• _What the task requires_
Give every line of the items below as a Markdown table with the columns "Row" and "Line", numbering the rows in order and leaving out blank lines.

>>>>

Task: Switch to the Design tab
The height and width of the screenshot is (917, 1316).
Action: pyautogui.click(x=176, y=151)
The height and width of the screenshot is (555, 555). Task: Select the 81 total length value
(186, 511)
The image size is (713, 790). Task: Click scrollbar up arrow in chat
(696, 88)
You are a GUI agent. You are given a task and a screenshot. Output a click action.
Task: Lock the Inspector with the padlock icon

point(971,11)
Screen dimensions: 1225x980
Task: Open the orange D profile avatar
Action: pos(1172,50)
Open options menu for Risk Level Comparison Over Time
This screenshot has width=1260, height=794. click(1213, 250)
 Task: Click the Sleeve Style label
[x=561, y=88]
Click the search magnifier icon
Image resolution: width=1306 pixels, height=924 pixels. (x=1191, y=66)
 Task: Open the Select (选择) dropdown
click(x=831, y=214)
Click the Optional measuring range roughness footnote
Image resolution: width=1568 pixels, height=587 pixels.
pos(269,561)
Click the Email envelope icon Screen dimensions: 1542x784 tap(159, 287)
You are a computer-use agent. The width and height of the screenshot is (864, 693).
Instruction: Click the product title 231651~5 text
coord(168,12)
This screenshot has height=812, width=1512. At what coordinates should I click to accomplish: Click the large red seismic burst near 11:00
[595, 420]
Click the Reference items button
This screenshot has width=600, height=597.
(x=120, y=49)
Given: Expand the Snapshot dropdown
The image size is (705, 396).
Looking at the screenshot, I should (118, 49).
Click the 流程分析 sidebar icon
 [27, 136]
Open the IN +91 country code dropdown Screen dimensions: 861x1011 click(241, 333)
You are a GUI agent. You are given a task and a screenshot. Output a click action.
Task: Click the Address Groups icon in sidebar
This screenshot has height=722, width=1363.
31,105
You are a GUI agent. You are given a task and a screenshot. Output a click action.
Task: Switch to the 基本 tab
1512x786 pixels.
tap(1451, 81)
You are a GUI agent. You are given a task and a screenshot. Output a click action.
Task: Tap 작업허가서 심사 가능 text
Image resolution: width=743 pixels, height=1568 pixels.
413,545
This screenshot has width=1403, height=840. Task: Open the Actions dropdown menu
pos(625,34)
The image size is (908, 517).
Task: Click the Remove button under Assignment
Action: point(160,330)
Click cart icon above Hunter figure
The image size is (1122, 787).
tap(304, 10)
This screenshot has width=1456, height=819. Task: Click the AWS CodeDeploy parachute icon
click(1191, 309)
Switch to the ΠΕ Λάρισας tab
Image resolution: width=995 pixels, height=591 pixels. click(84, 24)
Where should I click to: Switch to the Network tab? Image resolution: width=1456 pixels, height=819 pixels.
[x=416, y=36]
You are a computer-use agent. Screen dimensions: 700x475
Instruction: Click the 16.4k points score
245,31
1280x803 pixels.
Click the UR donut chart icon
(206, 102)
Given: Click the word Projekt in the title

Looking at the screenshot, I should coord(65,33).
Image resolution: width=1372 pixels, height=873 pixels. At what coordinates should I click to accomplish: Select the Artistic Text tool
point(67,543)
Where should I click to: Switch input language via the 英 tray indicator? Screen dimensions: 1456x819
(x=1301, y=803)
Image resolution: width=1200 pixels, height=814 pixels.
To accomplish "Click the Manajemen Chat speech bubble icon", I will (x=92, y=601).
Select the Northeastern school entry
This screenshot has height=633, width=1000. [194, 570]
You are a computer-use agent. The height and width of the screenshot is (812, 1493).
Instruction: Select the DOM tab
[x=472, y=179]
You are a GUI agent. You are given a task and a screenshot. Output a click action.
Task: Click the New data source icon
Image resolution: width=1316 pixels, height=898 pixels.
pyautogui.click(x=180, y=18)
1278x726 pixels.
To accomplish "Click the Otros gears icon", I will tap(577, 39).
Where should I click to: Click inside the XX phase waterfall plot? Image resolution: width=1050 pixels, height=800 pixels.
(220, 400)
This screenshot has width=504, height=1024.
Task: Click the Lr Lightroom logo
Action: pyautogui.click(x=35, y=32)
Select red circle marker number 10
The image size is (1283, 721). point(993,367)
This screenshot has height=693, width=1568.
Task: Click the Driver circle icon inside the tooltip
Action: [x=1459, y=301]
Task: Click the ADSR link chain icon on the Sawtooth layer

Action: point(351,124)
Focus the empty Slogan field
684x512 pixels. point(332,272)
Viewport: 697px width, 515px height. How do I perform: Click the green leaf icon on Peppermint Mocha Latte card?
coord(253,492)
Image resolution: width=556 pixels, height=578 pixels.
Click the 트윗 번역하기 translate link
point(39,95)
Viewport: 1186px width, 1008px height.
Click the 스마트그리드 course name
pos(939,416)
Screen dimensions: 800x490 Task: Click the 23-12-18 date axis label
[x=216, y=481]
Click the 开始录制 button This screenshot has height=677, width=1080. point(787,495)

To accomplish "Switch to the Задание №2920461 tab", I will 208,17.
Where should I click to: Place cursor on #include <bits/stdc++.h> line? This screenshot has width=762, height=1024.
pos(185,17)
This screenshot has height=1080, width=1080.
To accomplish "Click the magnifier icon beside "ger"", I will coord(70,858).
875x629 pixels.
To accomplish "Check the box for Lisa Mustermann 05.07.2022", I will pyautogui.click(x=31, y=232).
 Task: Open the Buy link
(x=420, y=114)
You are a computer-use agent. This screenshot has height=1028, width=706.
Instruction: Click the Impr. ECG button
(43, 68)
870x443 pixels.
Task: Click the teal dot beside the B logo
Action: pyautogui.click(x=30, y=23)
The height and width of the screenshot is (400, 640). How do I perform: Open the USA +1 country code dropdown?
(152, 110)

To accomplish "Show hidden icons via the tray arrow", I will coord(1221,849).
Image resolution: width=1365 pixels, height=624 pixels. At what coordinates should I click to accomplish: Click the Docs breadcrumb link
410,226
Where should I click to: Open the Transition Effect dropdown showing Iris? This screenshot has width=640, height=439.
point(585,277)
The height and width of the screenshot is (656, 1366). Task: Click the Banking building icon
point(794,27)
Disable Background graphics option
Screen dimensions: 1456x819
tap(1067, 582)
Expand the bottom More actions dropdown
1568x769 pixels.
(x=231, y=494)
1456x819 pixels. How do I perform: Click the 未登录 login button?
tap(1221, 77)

<<<<

• _Result of this task_
| Row | Line |
|---|---|
| 1 | Task: Switch to the Design tab |
| 2 | The height and width of the screenshot is (917, 1316). |
| 3 | Action: pyautogui.click(x=176, y=151) |
| 4 | The height and width of the screenshot is (555, 555). Task: Select the 81 total length value |
| 5 | (186, 511) |
| 6 | The image size is (713, 790). Task: Click scrollbar up arrow in chat |
| 7 | (696, 88) |
| 8 | You are a GUI agent. You are given a task and a screenshot. Output a click action. |
| 9 | Task: Lock the Inspector with the padlock icon |
| 10 | point(971,11) |
| 11 | Screen dimensions: 1225x980 |
| 12 | Task: Open the orange D profile avatar |
| 13 | Action: pos(1172,50) |
| 14 | Open options menu for Risk Level Comparison Over Time |
| 15 | This screenshot has width=1260, height=794. click(1213, 250) |
| 16 |  Task: Click the Sleeve Style label |
| 17 | [x=561, y=88] |
| 18 | Click the search magnifier icon |
| 19 | Image resolution: width=1306 pixels, height=924 pixels. (x=1191, y=66) |
| 20 |  Task: Open the Select (选择) dropdown |
| 21 | click(x=831, y=214) |
| 22 | Click the Optional measuring range roughness footnote |
| 23 | Image resolution: width=1568 pixels, height=587 pixels. |
| 24 | pos(269,561) |
| 25 | Click the Email envelope icon Screen dimensions: 1542x784 tap(159, 287) |
| 26 | You are a computer-use agent. The width and height of the screenshot is (864, 693). |
| 27 | Instruction: Click the product title 231651~5 text |
| 28 | coord(168,12) |
| 29 | This screenshot has height=812, width=1512. At what coordinates should I click to accomplish: Click the large red seismic burst near 11:00 |
| 30 | [595, 420] |
| 31 | Click the Reference items button |
| 32 | This screenshot has width=600, height=597. |
| 33 | (x=120, y=49) |
| 34 | Given: Expand the Snapshot dropdown |
| 35 | The image size is (705, 396). |
| 36 | Looking at the screenshot, I should (118, 49). |
| 37 | Click the 流程分析 sidebar icon |
| 38 |  [27, 136] |
| 39 | Open the IN +91 country code dropdown Screen dimensions: 861x1011 click(241, 333) |
| 40 | You are a GUI agent. You are given a task and a screenshot. Output a click action. |
| 41 | Task: Click the Address Groups icon in sidebar |
| 42 | This screenshot has height=722, width=1363. |
| 43 | 31,105 |
| 44 | You are a GUI agent. You are given a task and a screenshot. Output a click action. |
| 45 | Task: Switch to the 基本 tab |
| 46 | 1512x786 pixels. |
| 47 | tap(1451, 81) |
| 48 | You are a GUI agent. You are given a task and a screenshot. Output a click action. |
| 49 | Task: Tap 작업허가서 심사 가능 text |
| 50 | Image resolution: width=743 pixels, height=1568 pixels. |
| 51 | 413,545 |
| 52 | This screenshot has width=1403, height=840. Task: Open the Actions dropdown menu |
| 53 | pos(625,34) |
| 54 | The image size is (908, 517). |
| 55 | Task: Click the Remove button under Assignment |
| 56 | Action: point(160,330) |
| 57 | Click cart icon above Hunter figure |
| 58 | The image size is (1122, 787). |
| 59 | tap(304, 10) |
| 60 | This screenshot has width=1456, height=819. Task: Click the AWS CodeDeploy parachute icon |
| 61 | click(1191, 309) |
| 62 | Switch to the ΠΕ Λάρισας tab |
| 63 | Image resolution: width=995 pixels, height=591 pixels. click(84, 24) |
| 64 | Where should I click to: Switch to the Network tab? Image resolution: width=1456 pixels, height=819 pixels. |
| 65 | [x=416, y=36] |
| 66 | You are a computer-use agent. Screen dimensions: 700x475 |
| 67 | Instruction: Click the 16.4k points score |
| 68 | 245,31 |
| 69 | 1280x803 pixels. |
| 70 | Click the UR donut chart icon |
| 71 | (206, 102) |
| 72 | Given: Click the word Projekt in the title |
| 73 | Looking at the screenshot, I should coord(65,33). |
| 74 | Image resolution: width=1372 pixels, height=873 pixels. At what coordinates should I click to accomplish: Select the Artistic Text tool |
| 75 | point(67,543) |
| 76 | Where should I click to: Switch input language via the 英 tray indicator? Screen dimensions: 1456x819 |
| 77 | (x=1301, y=803) |
| 78 | Image resolution: width=1200 pixels, height=814 pixels. |
| 79 | To accomplish "Click the Manajemen Chat speech bubble icon", I will (x=92, y=601). |
| 80 | Select the Northeastern school entry |
| 81 | This screenshot has height=633, width=1000. [194, 570] |
| 82 | You are a computer-use agent. The height and width of the screenshot is (812, 1493). |
| 83 | Instruction: Select the DOM tab |
| 84 | [x=472, y=179] |
| 85 | You are a GUI agent. You are given a task and a screenshot. Output a click action. |
| 86 | Task: Click the New data source icon |
| 87 | Image resolution: width=1316 pixels, height=898 pixels. |
| 88 | pyautogui.click(x=180, y=18) |
| 89 | 1278x726 pixels. |
| 90 | To accomplish "Click the Otros gears icon", I will tap(577, 39). |
| 91 | Where should I click to: Click inside the XX phase waterfall plot? Image resolution: width=1050 pixels, height=800 pixels. |
| 92 | (220, 400) |
| 93 | This screenshot has width=504, height=1024. |
| 94 | Task: Click the Lr Lightroom logo |
| 95 | Action: pyautogui.click(x=35, y=32) |
| 96 | Select red circle marker number 10 |
| 97 | The image size is (1283, 721). point(993,367) |
| 98 | This screenshot has height=693, width=1568. |
| 99 | Task: Click the Driver circle icon inside the tooltip |
| 100 | Action: [x=1459, y=301] |
| 101 | Task: Click the ADSR link chain icon on the Sawtooth layer |
| 102 | Action: point(351,124) |
| 103 | Focus the empty Slogan field |
| 104 | 684x512 pixels. point(332,272) |
| 105 | Viewport: 697px width, 515px height. How do I perform: Click the green leaf icon on Peppermint Mocha Latte card? |
| 106 | coord(253,492) |
| 107 | Image resolution: width=556 pixels, height=578 pixels. |
| 108 | Click the 트윗 번역하기 translate link |
| 109 | point(39,95) |
| 110 | Viewport: 1186px width, 1008px height. |
| 111 | Click the 스마트그리드 course name |
| 112 | pos(939,416) |
| 113 | Screen dimensions: 800x490 Task: Click the 23-12-18 date axis label |
| 114 | [x=216, y=481] |
| 115 | Click the 开始录制 button This screenshot has height=677, width=1080. point(787,495) |
| 116 | To accomplish "Switch to the Задание №2920461 tab", I will 208,17. |
| 117 | Where should I click to: Place cursor on #include <bits/stdc++.h> line? This screenshot has width=762, height=1024. |
| 118 | pos(185,17) |
| 119 | This screenshot has height=1080, width=1080. |
| 120 | To accomplish "Click the magnifier icon beside "ger"", I will coord(70,858). |
| 121 | 875x629 pixels. |
| 122 | To accomplish "Check the box for Lisa Mustermann 05.07.2022", I will pyautogui.click(x=31, y=232). |
| 123 |  Task: Open the Buy link |
| 124 | (x=420, y=114) |
| 125 | You are a computer-use agent. This screenshot has height=1028, width=706. |
| 126 | Instruction: Click the Impr. ECG button |
| 127 | (43, 68) |
| 128 | 870x443 pixels. |
| 129 | Task: Click the teal dot beside the B logo |
| 130 | Action: pyautogui.click(x=30, y=23) |
| 131 | The height and width of the screenshot is (400, 640). How do I perform: Open the USA +1 country code dropdown? |
| 132 | (152, 110) |
| 133 | To accomplish "Show hidden icons via the tray arrow", I will coord(1221,849). |
| 134 | Image resolution: width=1365 pixels, height=624 pixels. At what coordinates should I click to accomplish: Click the Docs breadcrumb link |
| 135 | 410,226 |
| 136 | Where should I click to: Open the Transition Effect dropdown showing Iris? This screenshot has width=640, height=439. |
| 137 | point(585,277) |
| 138 | The height and width of the screenshot is (656, 1366). Task: Click the Banking building icon |
| 139 | point(794,27) |
| 140 | Disable Background graphics option |
| 141 | Screen dimensions: 1456x819 |
| 142 | tap(1067, 582) |
| 143 | Expand the bottom More actions dropdown |
| 144 | 1568x769 pixels. |
| 145 | (x=231, y=494) |
| 146 | 1456x819 pixels. How do I perform: Click the 未登录 login button? |
| 147 | tap(1221, 77) |